Quan Nguyen (a fellow philosophy PhD student) made a case for why exams in humanities should be “abolished and replaced by alternative assessments”. Not only do I disagree with his strong conclusion but I think he glossed over some important objections to his arguments. Quan made two sorts of arguments: 1) Exams fail at their stated purpose and 2) Exams have bad consequences for students and staff. Let’s look at each in turn.
First off Quan argued that exams fail to “test real critical competence” and what they do test is broad learning which is the “wrong kind of learning” for the humanities. He argued that exams test clean handwriting, timing, superficial essay structure and reciting things you learned by heart rather than testing how well you understand the material, how well you organise your thoughts and original ideas. Now I do not disagree that exams are more conducive to the former than the latter. But, when PhDs mark exams we actually reward the latter and do not give marks for the former. Students are quickly found out if they rely on merely reciting facts without any actual argument.
Exams are not some ideal but they have their advantages and their disadvantages just like other forms of assessments. On at least one conception of “fairness” exams are better than other forms of assessment. It is a preset time period to which all students (roughly) are put under the same pressure. As such it tries to remove or mitigate the effects of forms of good or bad luck that affect other methods of assessment. One form is the luck of being interested in just a couple of the topics given as essay questions. Exams force students to engage with all the course material. Students are forced to actually critically engage with topics they wouldn’t otherwise research. Another form of luck is students having prior knowledge or access to extra-curricular activities that can help with essay/presentation style assessments. Again students being forced to critically engage with things they do not want to engage with. Another form of luck in group projects is your group members. Exams intrinsically allow for a more level-playing field with variables like a group member’s motivation or interest removed.
On what they do test, Quan argued that exams test a form of broad learning and yet what the humanities are about is “critical thinking”. Whilst I agree that critical thinking is the most crucial element of the humanities I disagree that that is all they are about. Broad learning in the humanities is both good in itself and instrumental for actually engaging in critical thinking. Broad learning forms a foundation of knowledge that develops an understanding of how people, societies and reality generally is more complicated than our intuitions suggest. It forces students to actually internalise conflicting traditions of analysing the world and to develop a healthy sense of intellectual humility.
But even instrumentally, broad learning forms a foundation of knowledge that actually sets the topic about which students can “critically” think. Without the foundation, critical thinking is aimless and can either misinterpret or straight out miss the conceptual links between topics as diverse as anthropology, classics and film studies. Whether students then use it “to waffle seemingly coherent but meaningless phrases” is a choice and not something necessarily caused by broad learning.
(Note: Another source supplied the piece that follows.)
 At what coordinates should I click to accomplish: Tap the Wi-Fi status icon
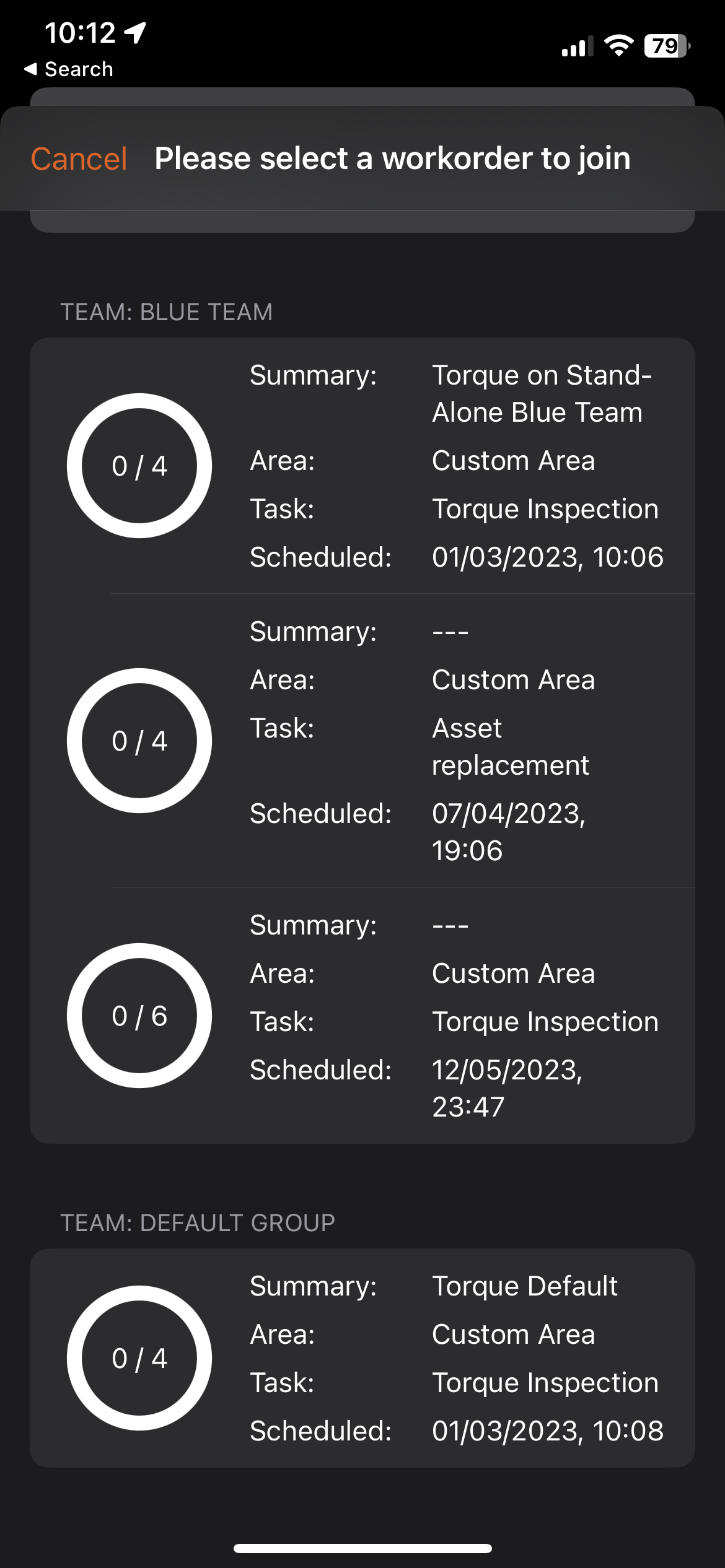(618, 46)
In fact I would go so far as to say that broad learning is essential at the sub-honours level to actually extract the full-value of deep critical thinking at the honours level. Exams are a fair and reasonable way of testing such learning.
The second sort of argument Quan made was that exams put unreasonable pressure on students and staff. Now, I accept that exams can put a lot of unreasonable pressure generally and unequally on students and staff. But this problem generalises to all forms of assessment. For students, the stress is the same when they have multiple essays/presentations/group projects due together. That we ought to accommodate those with mental health issues applies to all forms of assessments. For staff, marking a series of twenty assessments whether exams or essays is stressful. This is to say nothing of the pressure to organise group projects or time for presentations. The solution for exams is simply to allow a larger window for marking.
All forms of assessments have their weaknesses and strengths. The sensible thing to do is to have a mix of assessments. In the case of exams, rather than abolishing them we ought to make them better. For instance students could be given “Take-Home Exams” or “Exams with questions posted before hand”. Even though the former are essentially essays with a very short due date they both give students more time for critical thinking whilst preserving some fairness and fulfilling the need for a short assessment window.